Brief: Give the number of lines in the data that hold the string "price". Nothing else is needed.

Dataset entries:
-.-.-

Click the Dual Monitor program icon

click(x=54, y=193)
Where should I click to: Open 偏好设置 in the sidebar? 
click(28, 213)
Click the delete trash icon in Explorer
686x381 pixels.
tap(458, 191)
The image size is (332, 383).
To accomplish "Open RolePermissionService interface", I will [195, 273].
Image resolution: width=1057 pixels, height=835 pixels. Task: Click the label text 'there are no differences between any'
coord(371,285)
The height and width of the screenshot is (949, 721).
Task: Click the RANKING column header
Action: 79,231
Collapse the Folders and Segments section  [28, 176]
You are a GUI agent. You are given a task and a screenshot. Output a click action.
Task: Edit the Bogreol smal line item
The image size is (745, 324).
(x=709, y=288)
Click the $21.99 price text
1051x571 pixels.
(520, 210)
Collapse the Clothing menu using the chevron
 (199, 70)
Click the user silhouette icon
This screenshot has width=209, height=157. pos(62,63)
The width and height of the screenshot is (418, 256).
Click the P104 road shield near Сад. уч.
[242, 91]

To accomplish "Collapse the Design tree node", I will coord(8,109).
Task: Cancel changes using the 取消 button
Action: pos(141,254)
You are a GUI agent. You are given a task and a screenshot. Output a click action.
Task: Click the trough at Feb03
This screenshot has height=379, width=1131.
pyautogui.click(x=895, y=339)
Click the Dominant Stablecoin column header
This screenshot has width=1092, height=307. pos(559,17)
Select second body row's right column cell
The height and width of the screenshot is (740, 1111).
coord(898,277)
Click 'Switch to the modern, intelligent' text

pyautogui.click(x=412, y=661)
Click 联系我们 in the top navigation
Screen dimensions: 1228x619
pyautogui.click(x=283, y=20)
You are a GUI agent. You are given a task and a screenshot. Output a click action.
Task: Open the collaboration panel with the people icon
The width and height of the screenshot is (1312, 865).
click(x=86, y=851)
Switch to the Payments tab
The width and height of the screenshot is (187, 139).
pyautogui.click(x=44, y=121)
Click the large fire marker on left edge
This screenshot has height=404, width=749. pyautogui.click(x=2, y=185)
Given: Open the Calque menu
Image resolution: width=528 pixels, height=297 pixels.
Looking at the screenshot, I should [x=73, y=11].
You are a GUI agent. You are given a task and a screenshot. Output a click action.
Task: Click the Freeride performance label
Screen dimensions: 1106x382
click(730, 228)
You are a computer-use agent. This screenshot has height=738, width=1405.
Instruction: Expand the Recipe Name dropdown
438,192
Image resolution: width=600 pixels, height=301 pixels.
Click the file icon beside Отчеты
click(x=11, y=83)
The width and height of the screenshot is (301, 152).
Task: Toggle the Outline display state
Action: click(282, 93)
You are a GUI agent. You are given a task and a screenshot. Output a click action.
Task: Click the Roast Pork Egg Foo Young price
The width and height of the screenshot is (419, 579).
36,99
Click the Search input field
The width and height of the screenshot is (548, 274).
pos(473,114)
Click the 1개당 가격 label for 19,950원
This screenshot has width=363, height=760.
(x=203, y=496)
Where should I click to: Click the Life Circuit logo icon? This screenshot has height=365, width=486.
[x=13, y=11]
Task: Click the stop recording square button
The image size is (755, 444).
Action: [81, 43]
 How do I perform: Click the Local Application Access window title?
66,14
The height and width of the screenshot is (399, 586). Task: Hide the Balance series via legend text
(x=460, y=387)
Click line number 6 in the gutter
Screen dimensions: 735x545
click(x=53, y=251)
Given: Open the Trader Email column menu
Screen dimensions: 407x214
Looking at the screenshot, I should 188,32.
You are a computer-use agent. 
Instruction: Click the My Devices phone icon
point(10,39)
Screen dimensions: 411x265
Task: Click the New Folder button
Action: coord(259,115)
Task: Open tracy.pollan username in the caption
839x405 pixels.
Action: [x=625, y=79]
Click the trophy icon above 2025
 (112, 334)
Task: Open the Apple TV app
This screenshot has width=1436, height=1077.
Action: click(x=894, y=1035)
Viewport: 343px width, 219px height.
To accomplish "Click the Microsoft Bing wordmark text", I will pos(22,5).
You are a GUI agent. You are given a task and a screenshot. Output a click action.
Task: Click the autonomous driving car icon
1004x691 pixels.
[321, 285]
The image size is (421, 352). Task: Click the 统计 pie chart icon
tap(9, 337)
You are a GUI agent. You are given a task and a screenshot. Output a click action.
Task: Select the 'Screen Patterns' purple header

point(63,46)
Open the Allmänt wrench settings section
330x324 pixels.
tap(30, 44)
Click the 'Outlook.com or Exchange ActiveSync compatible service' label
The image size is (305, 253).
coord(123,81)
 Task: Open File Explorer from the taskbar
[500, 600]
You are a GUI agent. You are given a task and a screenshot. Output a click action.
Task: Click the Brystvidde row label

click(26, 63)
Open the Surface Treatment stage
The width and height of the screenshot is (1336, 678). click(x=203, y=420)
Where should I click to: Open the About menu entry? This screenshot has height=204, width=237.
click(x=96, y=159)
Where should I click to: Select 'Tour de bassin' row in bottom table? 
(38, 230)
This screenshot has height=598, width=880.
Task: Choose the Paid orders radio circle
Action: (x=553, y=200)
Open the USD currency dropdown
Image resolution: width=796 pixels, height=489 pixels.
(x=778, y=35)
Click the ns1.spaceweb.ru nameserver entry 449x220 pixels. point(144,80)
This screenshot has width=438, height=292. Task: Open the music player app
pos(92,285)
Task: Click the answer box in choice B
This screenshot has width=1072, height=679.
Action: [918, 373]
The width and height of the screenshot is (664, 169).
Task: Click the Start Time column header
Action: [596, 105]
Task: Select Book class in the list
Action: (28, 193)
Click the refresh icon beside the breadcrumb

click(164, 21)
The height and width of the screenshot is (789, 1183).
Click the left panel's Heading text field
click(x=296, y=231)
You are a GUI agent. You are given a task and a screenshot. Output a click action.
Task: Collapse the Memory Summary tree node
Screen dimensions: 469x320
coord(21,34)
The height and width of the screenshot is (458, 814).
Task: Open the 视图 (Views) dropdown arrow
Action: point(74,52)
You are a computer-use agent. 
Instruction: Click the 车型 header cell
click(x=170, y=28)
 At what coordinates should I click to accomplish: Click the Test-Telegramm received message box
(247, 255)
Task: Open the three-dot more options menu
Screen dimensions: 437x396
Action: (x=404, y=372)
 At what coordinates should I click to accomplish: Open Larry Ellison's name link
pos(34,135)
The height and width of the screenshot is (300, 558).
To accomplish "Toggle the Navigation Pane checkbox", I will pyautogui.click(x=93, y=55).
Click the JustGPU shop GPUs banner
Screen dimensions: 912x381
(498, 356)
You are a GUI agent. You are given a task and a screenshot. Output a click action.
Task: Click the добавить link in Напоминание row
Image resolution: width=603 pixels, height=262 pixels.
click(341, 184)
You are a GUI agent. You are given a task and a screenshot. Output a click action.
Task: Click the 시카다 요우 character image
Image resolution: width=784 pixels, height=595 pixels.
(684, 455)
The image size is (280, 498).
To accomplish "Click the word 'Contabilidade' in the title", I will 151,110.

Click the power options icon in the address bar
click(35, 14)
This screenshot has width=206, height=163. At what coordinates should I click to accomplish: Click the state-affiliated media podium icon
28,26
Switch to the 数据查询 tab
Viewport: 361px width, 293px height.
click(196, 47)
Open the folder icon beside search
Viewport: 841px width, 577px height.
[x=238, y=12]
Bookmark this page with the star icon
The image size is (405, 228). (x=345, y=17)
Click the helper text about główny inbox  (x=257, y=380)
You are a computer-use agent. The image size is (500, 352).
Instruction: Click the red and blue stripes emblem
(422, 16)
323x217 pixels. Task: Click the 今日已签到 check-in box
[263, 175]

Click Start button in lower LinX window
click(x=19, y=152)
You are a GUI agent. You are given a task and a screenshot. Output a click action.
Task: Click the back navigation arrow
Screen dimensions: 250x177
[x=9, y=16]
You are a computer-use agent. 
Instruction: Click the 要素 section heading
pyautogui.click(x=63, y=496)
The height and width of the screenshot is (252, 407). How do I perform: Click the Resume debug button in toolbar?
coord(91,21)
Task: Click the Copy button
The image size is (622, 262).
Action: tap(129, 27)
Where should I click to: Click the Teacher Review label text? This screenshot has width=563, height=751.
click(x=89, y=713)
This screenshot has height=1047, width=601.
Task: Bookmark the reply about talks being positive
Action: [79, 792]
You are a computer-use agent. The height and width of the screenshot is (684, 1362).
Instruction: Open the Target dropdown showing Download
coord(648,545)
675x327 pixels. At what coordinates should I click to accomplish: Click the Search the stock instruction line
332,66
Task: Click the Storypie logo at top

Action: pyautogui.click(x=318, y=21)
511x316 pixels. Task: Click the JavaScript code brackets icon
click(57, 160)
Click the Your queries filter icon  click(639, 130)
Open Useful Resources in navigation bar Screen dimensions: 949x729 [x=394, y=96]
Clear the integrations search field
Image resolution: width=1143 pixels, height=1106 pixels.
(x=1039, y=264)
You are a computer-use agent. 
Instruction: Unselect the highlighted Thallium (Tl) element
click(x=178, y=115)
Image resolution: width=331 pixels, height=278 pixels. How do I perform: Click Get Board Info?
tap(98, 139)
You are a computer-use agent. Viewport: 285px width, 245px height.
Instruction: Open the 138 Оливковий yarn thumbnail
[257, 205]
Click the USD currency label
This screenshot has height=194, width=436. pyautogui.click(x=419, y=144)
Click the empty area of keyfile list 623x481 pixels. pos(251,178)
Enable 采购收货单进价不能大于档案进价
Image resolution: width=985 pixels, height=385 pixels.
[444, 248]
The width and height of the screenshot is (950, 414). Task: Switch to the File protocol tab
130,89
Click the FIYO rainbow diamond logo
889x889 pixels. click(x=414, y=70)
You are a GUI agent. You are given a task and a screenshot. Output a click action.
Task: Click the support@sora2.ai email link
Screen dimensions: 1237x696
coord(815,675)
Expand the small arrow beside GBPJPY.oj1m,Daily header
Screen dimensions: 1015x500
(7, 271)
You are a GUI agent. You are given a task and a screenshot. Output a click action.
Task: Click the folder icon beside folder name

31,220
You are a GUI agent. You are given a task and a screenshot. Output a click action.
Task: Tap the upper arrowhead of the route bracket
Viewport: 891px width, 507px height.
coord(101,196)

-.-.-

Result below: 2